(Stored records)
▼▼▼

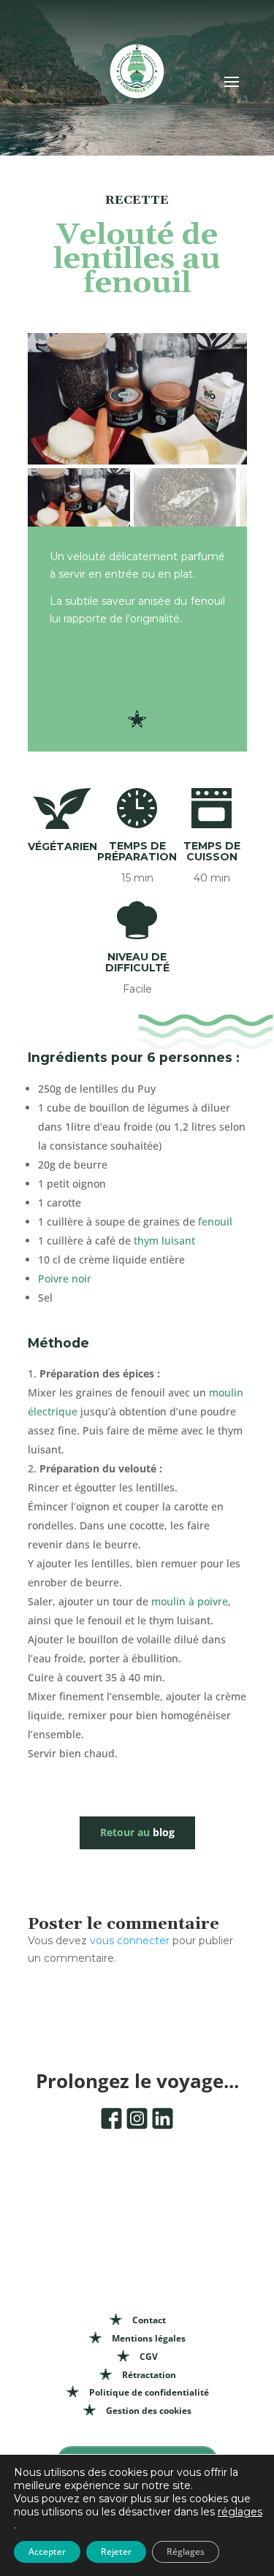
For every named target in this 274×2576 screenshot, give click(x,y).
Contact (149, 2320)
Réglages (186, 2551)
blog (137, 1832)
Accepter (47, 2551)
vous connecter (130, 1940)
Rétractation (149, 2375)
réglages (240, 2511)
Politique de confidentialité (149, 2392)
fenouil (215, 1221)
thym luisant (164, 1240)
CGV (149, 2356)
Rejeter (116, 2551)
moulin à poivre (189, 1601)
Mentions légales (149, 2338)
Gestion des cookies (148, 2410)
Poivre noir (64, 1278)
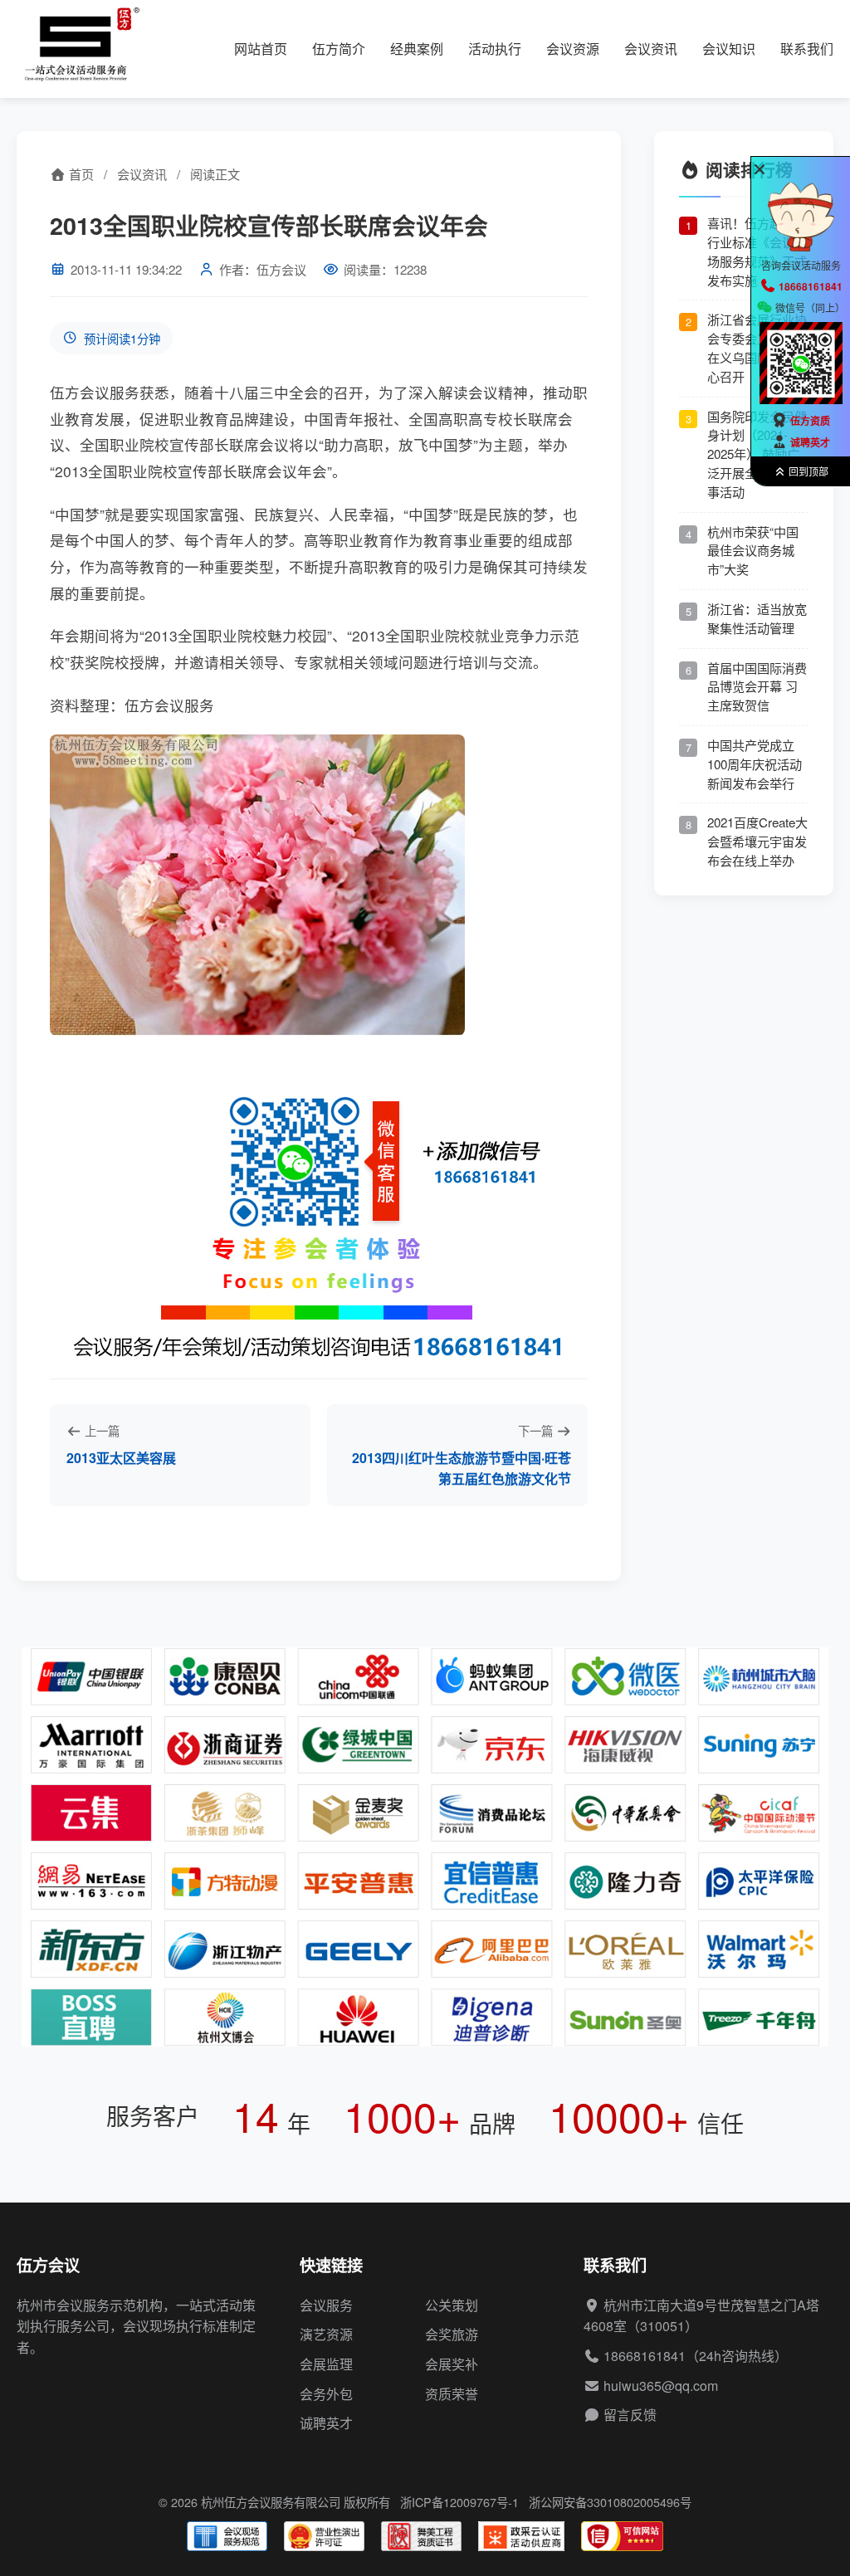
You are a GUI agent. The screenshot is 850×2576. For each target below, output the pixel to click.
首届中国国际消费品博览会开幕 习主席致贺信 (757, 687)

▲▲▲

For each line in the entries that contains the string "target", make a copy.

For every named target in this 274×2576 screenshot, give click(x,y).
You are a GUI agent. The screenshot is 850×2576. For each target below, output the pixel to click.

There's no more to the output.